4. Harga-harga dan penyaluran barang dikendalikan oleh negara.
Sistem ekonami campuran :
- Sumber-sumber daya yang vital dikuasai oleh pemerintah.
- Pemerintah menyusun peraturan, perencanaan, dan menetapkan kebijaksanaan-kebijaksanaan di bidang ekonomi.
- Swasta diberi kebebasan di bidang-bidang ekonomi dalam batas kebijaksanaan ekonomi yang ditetapkan pemerintah.
- Hak milik swasta atas alat produksi diakui, asalkan penggunaannya tidak merugikan kepentingan umum.
- Pemerintah bertanggung jawab atas jaminan sosial dan pemerataan pendapatan.
- Jenis dan jumlah barang diproduksi ditentukan oleh mekanisme pasar.
SISTEM EKONOMI YANG LEBIH BAIK?
Menurut pendapat saya, sistem ekonomi campuran adalah sistem ekonomi yang lebih baik dan ideal daripada sistem ekonomi liberalis dan sosialis. Saya berpendapat demikian dikarenakan sistem ekonomi ini memiliki banyak kelebihan. Ia merupakan perpaduan dari sistem ekonomi liberalis dan sosialis, dimana kelemahan-kelemahan keduanya dihapuskan dalam sistem ekonomi campuran ini.
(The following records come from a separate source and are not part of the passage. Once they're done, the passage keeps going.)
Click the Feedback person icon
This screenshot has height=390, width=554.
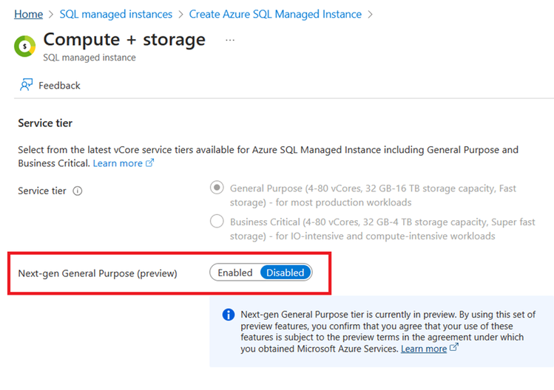tap(27, 85)
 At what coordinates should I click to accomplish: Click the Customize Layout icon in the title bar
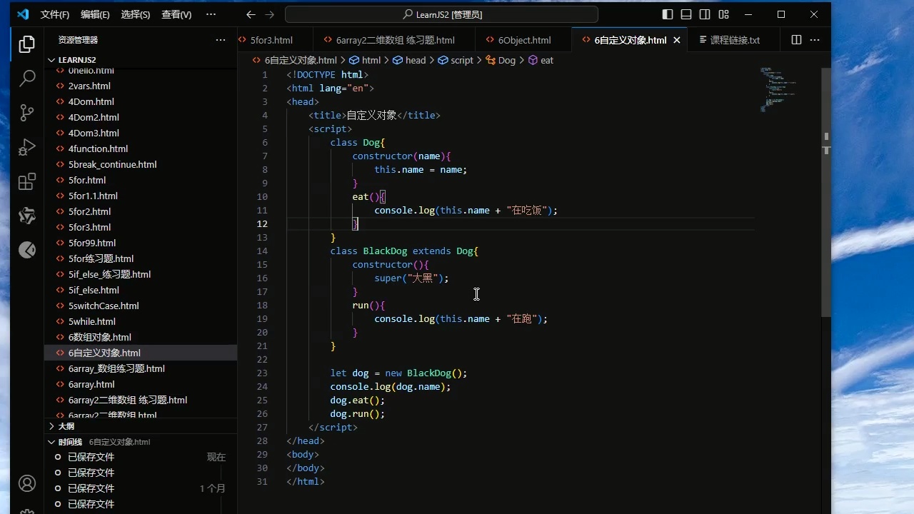(x=723, y=14)
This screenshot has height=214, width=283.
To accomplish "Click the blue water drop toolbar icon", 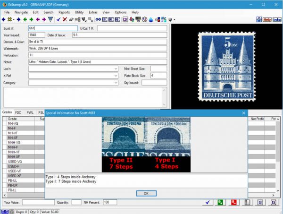I will click(151, 20).
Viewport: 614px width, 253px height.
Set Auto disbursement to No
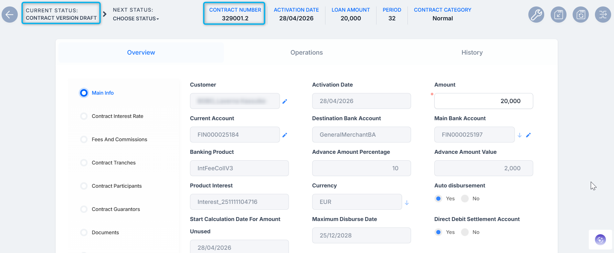[465, 198]
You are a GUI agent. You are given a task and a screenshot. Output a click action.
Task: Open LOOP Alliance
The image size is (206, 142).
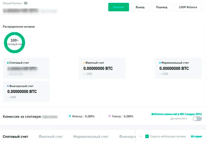(188, 7)
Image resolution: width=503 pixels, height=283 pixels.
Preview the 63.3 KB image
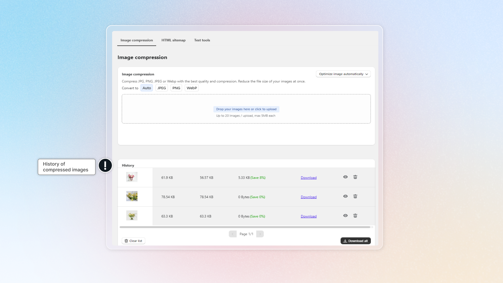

Dalam sistem ekonomi campuran peran pemerintah dan swasta sama. Pemerintah tidak terlalu mencampur tangani dan tidak mengatur sepenuhnya kegiatan-kegiatan ekonomi yang dilakukan pihak swasta. Namun, kegiatan yang berjalan tidak sesuai dengan prinsip-prinsip kegiatan ekonomi, pemerintah akan mengambil langkah tegas. Melalui hal ini, perekonomian menjadi lebih terkendali selain itu, akan terjadi kerja sama antara pemerintah dan swasta dalam memecahkan masalah ekonomi. Sehingga kestabilan ekonomi menjadi terjamin.